**To do**
Each entry is to be retyped exactly as it appears. Leave the images out.

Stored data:
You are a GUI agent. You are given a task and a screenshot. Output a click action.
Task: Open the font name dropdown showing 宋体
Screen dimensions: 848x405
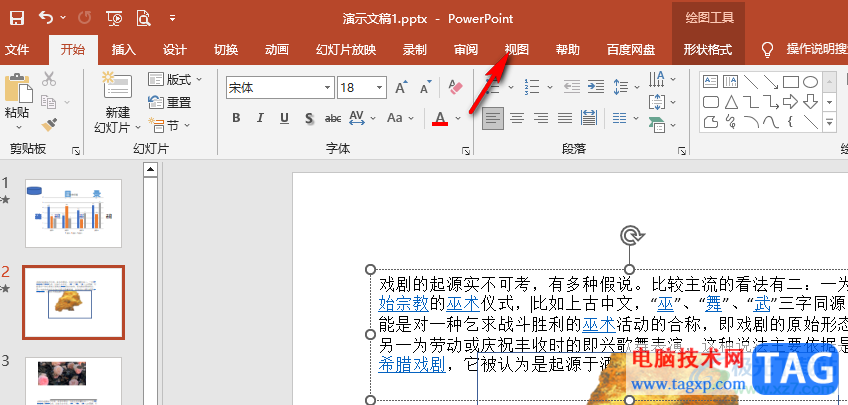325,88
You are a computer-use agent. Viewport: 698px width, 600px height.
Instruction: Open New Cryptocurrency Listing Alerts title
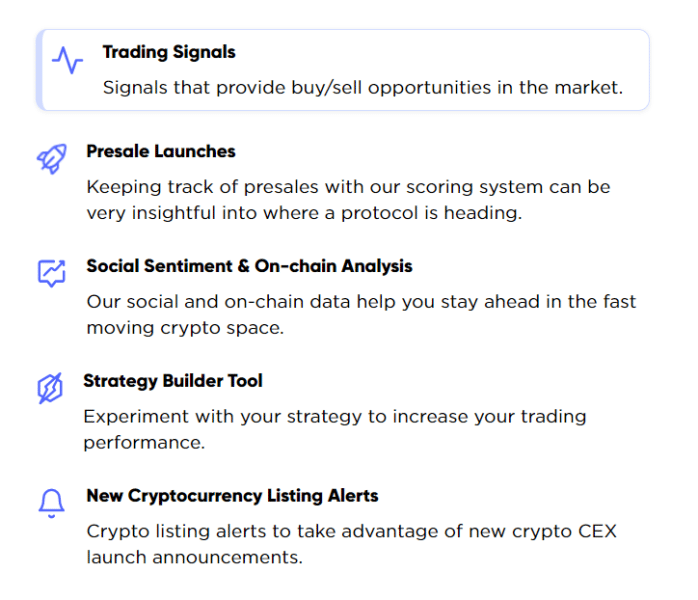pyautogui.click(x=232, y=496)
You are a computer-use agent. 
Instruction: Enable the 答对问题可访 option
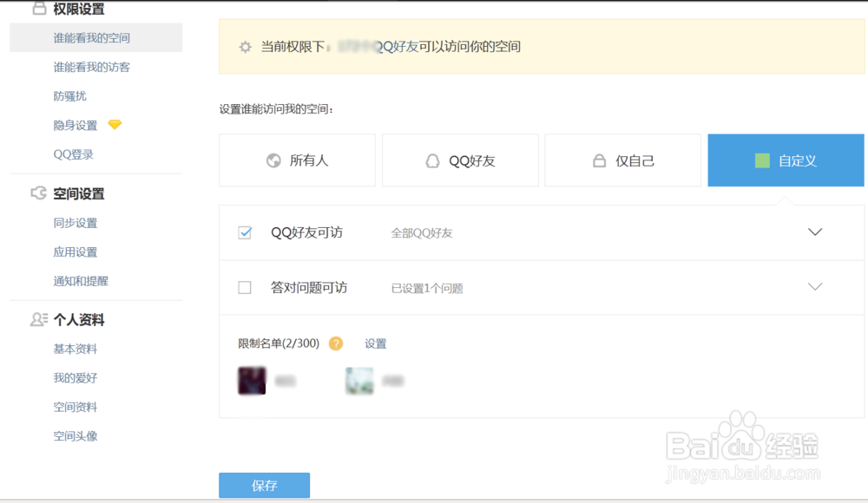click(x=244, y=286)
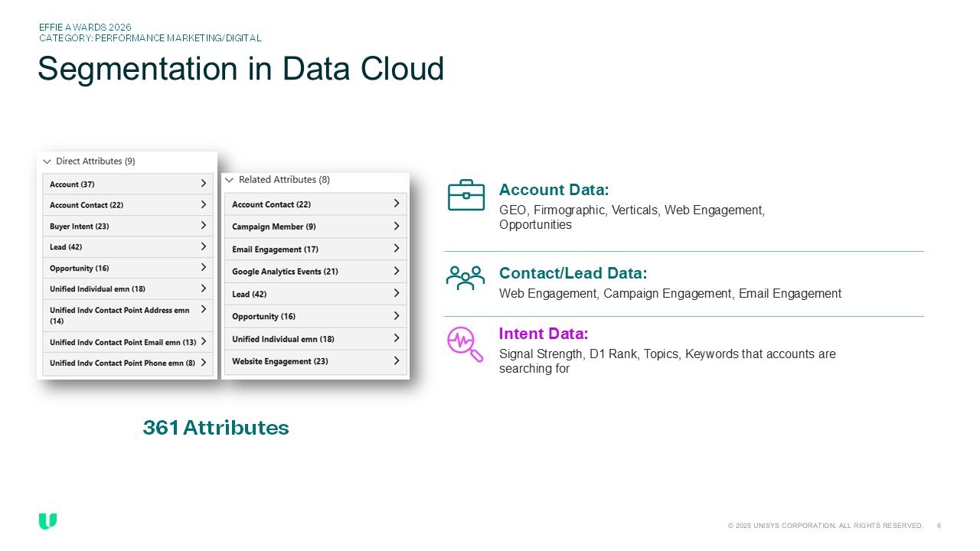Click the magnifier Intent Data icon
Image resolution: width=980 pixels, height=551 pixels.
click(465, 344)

**Completed task**
You are a GUI agent. You are given a task and a screenshot. Output a click action.
Task: Open the font name dropdown showing 宋体
Screen dimensions: 848x405
325,88
You are a computer-use agent. Viewport: 698px width, 600px height.
Instruction: Open New Cryptocurrency Listing Alerts title
pyautogui.click(x=232, y=496)
You are a computer-use agent. 
Instruction: Enable the 答对问题可访 option
click(x=244, y=286)
Click the magnifier Intent Data icon
Image resolution: width=980 pixels, height=551 pixels.
click(465, 344)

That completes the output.